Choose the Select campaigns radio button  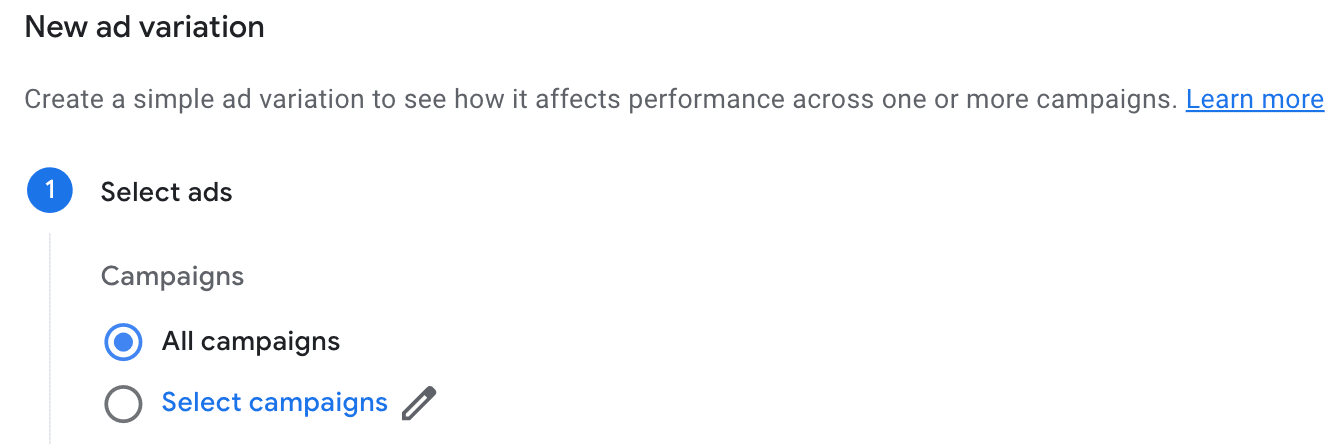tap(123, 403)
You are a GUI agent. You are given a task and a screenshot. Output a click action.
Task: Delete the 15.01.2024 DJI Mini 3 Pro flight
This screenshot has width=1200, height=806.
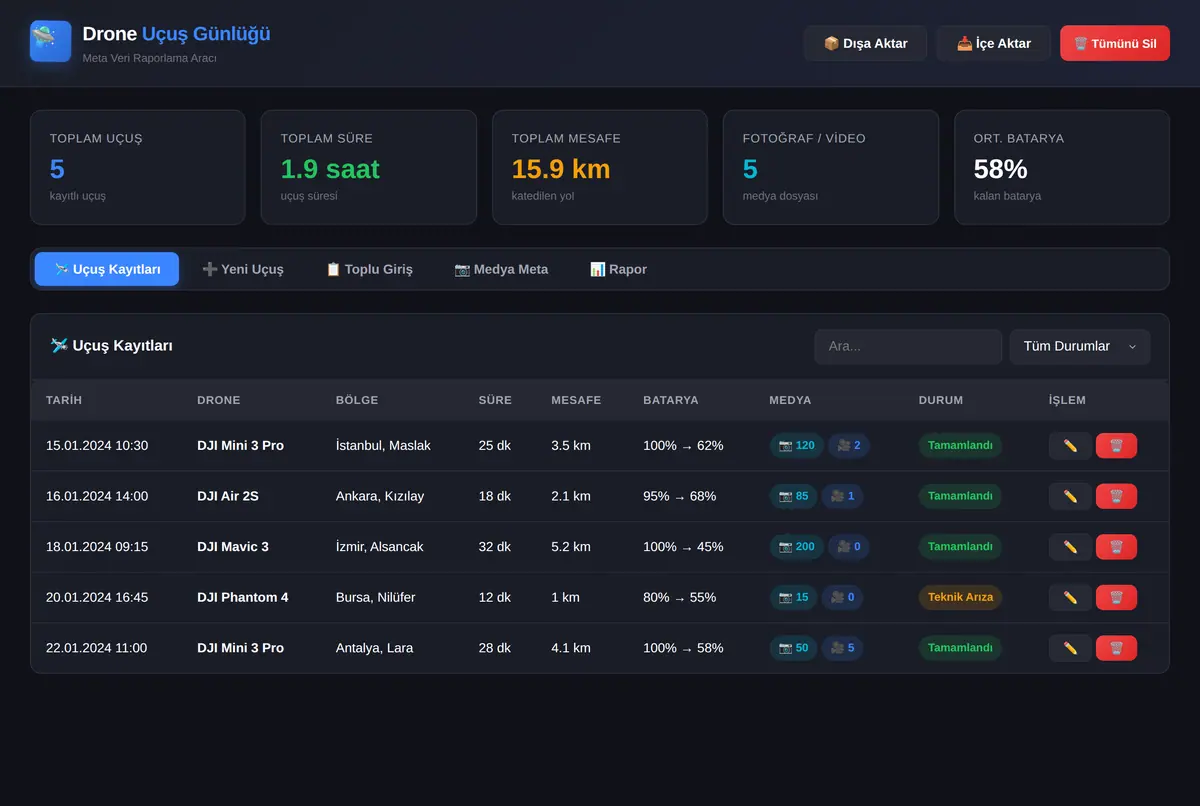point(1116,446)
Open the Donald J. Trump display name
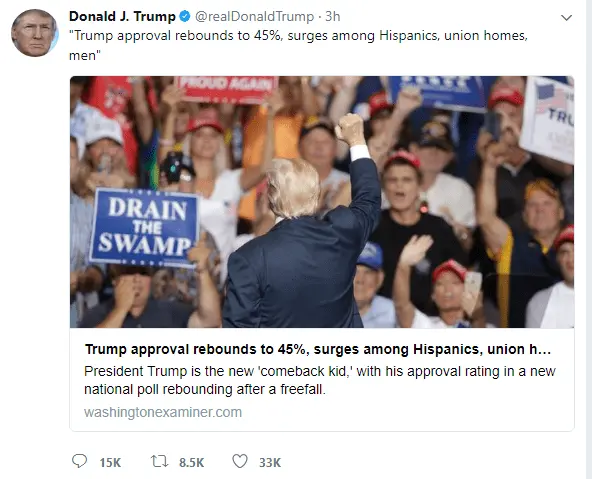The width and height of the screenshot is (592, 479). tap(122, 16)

# # # # # # #

EXERCISE OBJECTIVE: Copy out the items again, from the line that contains "You are a GUI" down to the line that contains "point(1116,446)", swapping "screenshot" for "image" and leaving everything else unchanged. Leave the pictures out of your answer.

TASK SOLUTION:
You are a GUI agent. You are given a task and a image. Output a click action.
Task: Delete the 15.01.2024 DJI Mini 3 Pro flight
This image has width=1200, height=806.
point(1116,446)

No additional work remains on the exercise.